I Was In the War

iwitw1I Was In the War, by Bisse, is a nearly perfect example of everything that I think of as characterizing PC games in the 21st century: an indie effort with minimalist graphics, completable in a single play session, written in three hours by an insane Swede as part of a competition and posted on the web for free download. It’s also one of the funniest action games I’ve ever played, and I think it’s worth looking at why.

It’s got a off-kitler and deliberately stupid style reminiscent of You Are A Chef!, but the key thing is that there is no separation between joke and gameplay. The basic mechanics are themselves absurd. Aside from jumping over enemies, which isn’t always possible, the only way you can evade damage is by switching to the other side of the ground, where upside-down enemies await you. Also, your health is represented by your sprite’s size — getting hit makes you smaller, while going for a long time without getting hit makes you swell up until you’re towering over your foes, which, unfortunately, just makes it easier for them to hit you. That’s a fairly interesting mechanic for automatically balancing difficulty, but it’s also completely ridiculous. (According to Rowan Atkinson, things being the wrong size is one of the three basic types of sight gag.)

Moreover, the introduction of new enemies plays out like a series of jokes. When a new type of enemy is due to appear, a warning scrolls along the line representing the ground. The player is given enough time to digest the announcement and wonder what form “tanks” or “guerillas” might take and how they’ll affect you, and in most cases the answer is absurd and unexpected.

Action games often have a problem being funny. Adventure games have an easier time of it, because they can present jokes as puzzles, thus forcing the player’s attention onto them. But, with a few exceptions (like Katamari Damacy), action games seldom try to integrate humor with the action itself the way IWITW does. I’m thinking in particular of the likes of Earthworm Jim: as much as I enjoyed it when I played it, it seemed like most of the ideas for levels were based on how wacky they’d seem when you read about them in the manual, rather than how they’d seem when you actually played them. There’s also the approach of trying to make a game into a comedy by slapping jokes into cutscenes and dialogue, which at least means you get jokes while you’re playing, but they’re basically orthogonal to the game itself. I think of MDK2 as a good example of this, which is strange, because the original MDK is a good example of the integrated-humor approach I’m applauding here, with its powerups that sprout legs and run away when you approach them and the like. The difference: the original MDK wasn’t a talkie. It basically had no choice but to put its humor into the game itself.

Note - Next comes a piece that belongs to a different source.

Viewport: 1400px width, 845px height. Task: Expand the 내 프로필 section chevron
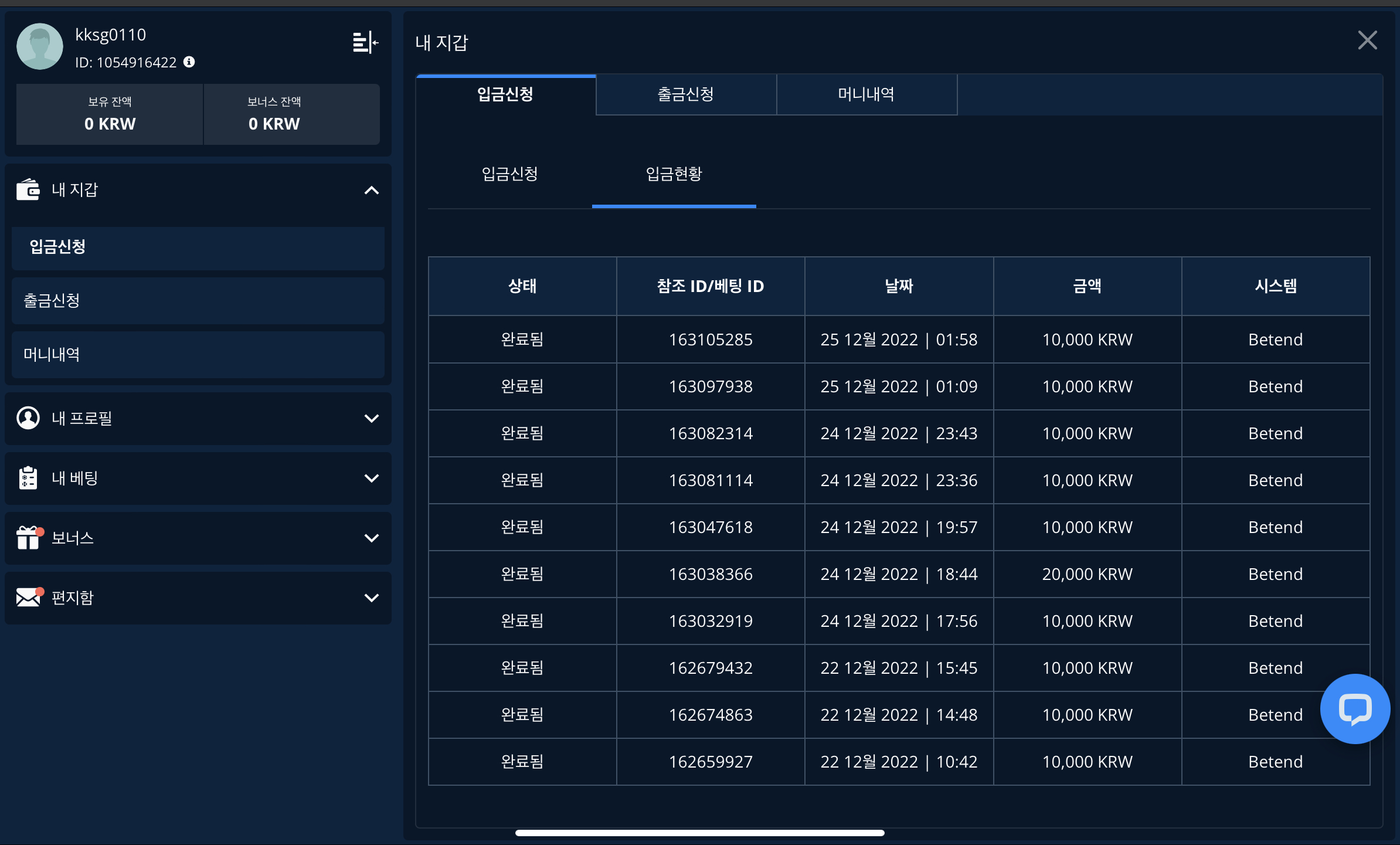[371, 418]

MDK2 hired an improv group to do voice-acting for its cutscenes, but it’s ultimately weaker for it.

In the end, the whole game of IWITW has a punch line, and it’s a pretty stupid one. But the real humor is in the telling. Which is true of any joke.

2 Comments so far

  1. Merus on January 9th, 2009

    “(According to Rowan Atkinson, things being the wrong size is one of the three basic types of sight gag.)”

    You saw that too? I saw a Rowan Atkinson video once where it explains the principles of comedy, and he ends up in a cupboard eating a banana. It’s stuck with me ever since. It’s been valuable when someone claims that suffering is the root of all comedy, something that seems sensible on the face of it but utterly wrong when you think about it for a bit.

  2. matt w on September 8th, 2024

    Every so often I wander through the back archives of the Stack and arrive here, and since this game never got a Mac release* I can’t play it, so I watch DeceasedCrab’s Let’s Play, and the music seems surprisingly somber especially given his characterization of it, and then I look at the comments to the video and remember again that he switched the music with Don’t Look Back.